Applications to foliage can be spot-applied with a hydraulic sprayer with a handgun, mounted on an ATV, tractor, or truck or a backpack sprayer.

Herbicides can be applied to rose foliage or to the stems. Top growth of smaller plants can be removed with conventional mowing equipment. Mowing alone will not control multiflora rose, but it is a great way to make it easier to treat the plant with herbicides. Brush mowers, or similar equipment can be used to cut and pulverize the top growth of established plants. Vigorous, competitive vegetation greatly aids control as well. Controlling rose as small, scattered plants is much easier than trying to eliminate established thickets. Like other invasive species, a combination of control tactics is necessary to manage this plant.įinding multiflora rose early is the best way to simplify control. These seeds can remain viable in the soil up to 20 years.Ī single-method control approach will not eradicate a multiflora rose infestation. Peak bloom is in early June.īirds and browsing animals eat the fleshy, bright red hips and the seeds pass through their digestive systems intact.

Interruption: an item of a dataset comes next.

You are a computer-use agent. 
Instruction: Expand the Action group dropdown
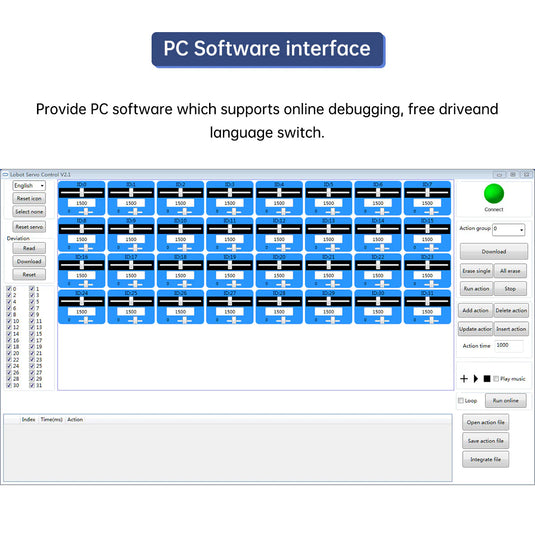click(508, 229)
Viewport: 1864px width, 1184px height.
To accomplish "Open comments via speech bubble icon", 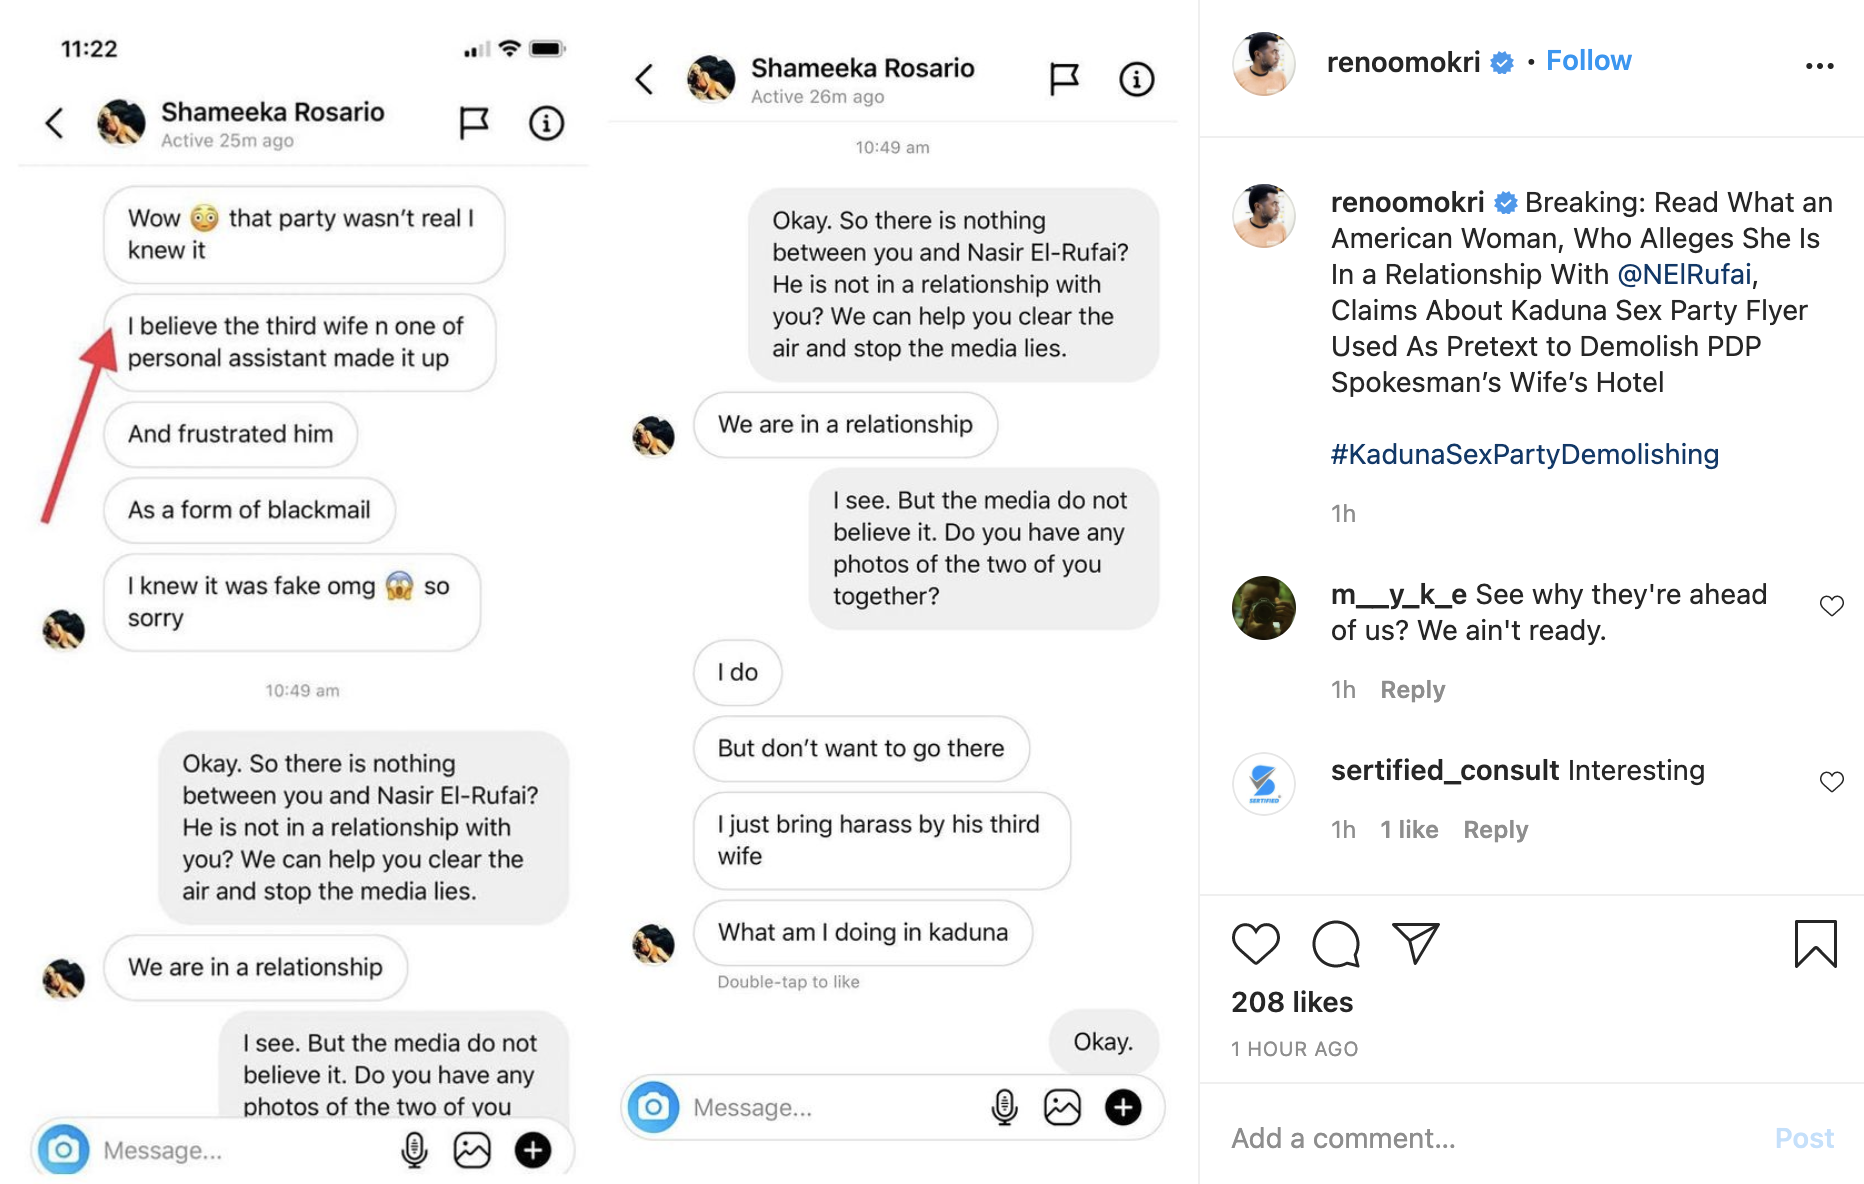I will click(x=1335, y=943).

CROSSBOW HERBICIDE RATIO FULL
Multiflora rose breaks bud early in the spring, quickly developing a full canopy of compound leaves that have seven to nine leaflets. If near trees, the rose behaves almost like a vine, and can grow 20 feet into the tree. When the tips of the stems touch the ground, they can take root (called layering) and form a new crown. When they grow singly, multiflora rose plants have a mounded form because of their arching stems (Figure 2). Individual plants can easily grow to more than 10 feet tall and 10 feet wide. Memorial rose (Rosa wichuraiana) is the only other species with a fringed leaf base, but its flowers are borne singly. Multiflora rose is readily distinguished from other roses by two features - its white-to-pinkish, five-petaled flowers occur in branched clusters, and the base of the leaf where it attaches to the thorny stem is fringed. There are least 13 species of rose that that grow ‘wild’ in Pennsylvania, and most of them are desirable in a wildlife habitat planting. Multiflora rose is very aggressive, and crowds planted grasses, forbs, and trees established on acres to enhance wildlife habitat. Multiflora rose does provide cover and some food value with its fleshy fruit (called ‘hips’), but its overall effect on habitat value is negative. This plant was introduced from Asia and widely promoted as a ‘living fence’ to provide erosion control and as a food and cover source for wildlife. It has the distinction of being among the first plants to be named to Pennsylvania’s Noxious Weed List. Multiflora rose (Rosa multiflora) is an invasive shrub that can develop into impenetrable, thorny thickets.
CROSSBOW HERBICIDE RATIO HOW TO
The following information is derived from a USDA fact sheet and should help landowners understand how to control and eliminate Multiflora Rose. This is especially important to participants whom are required to control noxious weeds on contract acres.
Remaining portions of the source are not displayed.